"Everything" is a filename search engine for Windows

Overall sentiment on “Everything”

  • Widely praised as a must‑have Windows tool; many have used it for a decade+.
  • Seen as “peak software”: simple UI, live index, and effectively instant results.
  • Often doubles as a minimalist file manager and a core part of people’s workflow.
  • Some say it’s the best program they’ve ever used and makes Windows bearable.

Critique of Windows Search and Windows UX

  • Windows search is described as slow, inaccurate, and worse than older versions (e.g., Windows 7 / XP).
  • Start-menu search is criticized for irrelevant “Best match” results, web/Bing clutter, and ads.
  • File Explorer struggles with sorting and large folders; indexing is seen as disk‑hammering bloat.
  • Some argue search quality reflects broader Microsoft priorities: telemetry, ads, and “app‑first” design over core usability.

How “Everything” Works and Technical Notes

  • Uses NTFS metadata (MFT and USN journal) for instant, live filename indexing without relying on Windows Search.
  • Maintains its own index file; can be run in portable mode but then loses background indexing service.
  • Very fast but can consume multiple GB of RAM and have performance impact on systems with huge datasets.
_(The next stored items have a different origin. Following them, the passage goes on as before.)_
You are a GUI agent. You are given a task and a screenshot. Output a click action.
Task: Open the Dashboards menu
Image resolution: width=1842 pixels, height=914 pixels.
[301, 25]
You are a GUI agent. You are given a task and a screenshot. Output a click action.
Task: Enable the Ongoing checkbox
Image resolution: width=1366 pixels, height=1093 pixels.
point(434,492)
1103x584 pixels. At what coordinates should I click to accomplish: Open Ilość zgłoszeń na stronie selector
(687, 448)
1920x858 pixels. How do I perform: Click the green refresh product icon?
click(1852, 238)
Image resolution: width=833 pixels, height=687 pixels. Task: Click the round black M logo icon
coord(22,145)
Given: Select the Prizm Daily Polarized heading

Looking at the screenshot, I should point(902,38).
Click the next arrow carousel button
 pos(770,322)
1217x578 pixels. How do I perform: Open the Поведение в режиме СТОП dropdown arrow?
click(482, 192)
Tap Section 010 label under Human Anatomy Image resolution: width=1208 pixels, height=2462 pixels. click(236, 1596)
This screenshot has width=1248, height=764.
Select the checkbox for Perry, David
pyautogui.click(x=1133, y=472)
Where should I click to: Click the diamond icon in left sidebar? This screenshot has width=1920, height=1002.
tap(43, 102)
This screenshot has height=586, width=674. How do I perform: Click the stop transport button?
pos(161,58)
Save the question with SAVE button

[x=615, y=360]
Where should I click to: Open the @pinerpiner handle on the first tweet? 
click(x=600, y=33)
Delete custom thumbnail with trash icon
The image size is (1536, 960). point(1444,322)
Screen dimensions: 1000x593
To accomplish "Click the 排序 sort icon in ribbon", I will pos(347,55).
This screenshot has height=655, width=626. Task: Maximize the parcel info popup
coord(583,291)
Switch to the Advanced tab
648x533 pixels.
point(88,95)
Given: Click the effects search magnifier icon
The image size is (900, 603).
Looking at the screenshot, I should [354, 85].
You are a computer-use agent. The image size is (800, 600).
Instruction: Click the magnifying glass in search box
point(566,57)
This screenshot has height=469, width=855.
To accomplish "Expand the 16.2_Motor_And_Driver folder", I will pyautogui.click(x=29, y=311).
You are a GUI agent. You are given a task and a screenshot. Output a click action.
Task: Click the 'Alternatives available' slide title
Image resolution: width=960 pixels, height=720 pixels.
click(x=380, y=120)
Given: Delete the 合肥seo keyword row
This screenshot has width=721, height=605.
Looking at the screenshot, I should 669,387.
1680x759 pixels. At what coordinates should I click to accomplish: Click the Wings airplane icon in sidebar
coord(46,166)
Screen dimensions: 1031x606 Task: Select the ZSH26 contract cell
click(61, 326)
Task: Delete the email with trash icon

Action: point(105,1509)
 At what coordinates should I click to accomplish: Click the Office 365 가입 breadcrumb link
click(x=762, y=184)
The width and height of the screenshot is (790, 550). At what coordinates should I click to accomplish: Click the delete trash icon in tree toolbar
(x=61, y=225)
Security, ACLs, and Why It’s Not Built‑In

  • One argument: it bypasses NTFS ACLs by reading the raw MFT, conflicting with Windows’ security model.
  • Others counter this is solvable by storing permissions in the index or filtering results via a service.
  • Debate over whether Microsoft avoids this mainly due to complexity, support burden, or business incentives.

Cross‑Platform and Filesystem Considerations

  • NTFS journaling is seen as key to Everything’s live, low‑overhead model.
  • On macOS and Linux, equivalents rely on APIs like FSEvents/inotify or their own indexes and can’t fully match its speed.
  • APFS tradeoffs: modern features (copy‑on‑write, snapshots) vs. potentially large index sizes for Everything‑style search; unclear how much is a design choice vs. technical limit.

Integrations, Alternatives, and Complements

  • Integrations: PowerToys Run, Flow Launcher, Directory Opus, custom toolbar, and HTTP server mode for LAN‑wide search.
  • Alternatives / complements mentioned: WizTree, UltraSearch, FSearch, Agent Ransack/FileLocator, Find Any File, Alfred, Spotlight.
  • Alpha 1.5 of Everything is reported as very stable and adds more powerful features; used successfully in small‑business SMB environments.

Deployment Constraints and Corporate Environments

  • Some can’t install it at work due to whitelisting or endpoint protection; portable mode sometimes bypasses this.
  • Seen as a major productivity boost where allowed; lack of it in locked‑down environments is a recurring frustration.

Broader Reflections

  • Thread frequently uses Everything as a contrast case for how small focused tools can outperform large vendors.
  • Some blame “enshittification” and ad‑driven design; others emphasize technical debt, backward compatibility, and brain drain at big companies.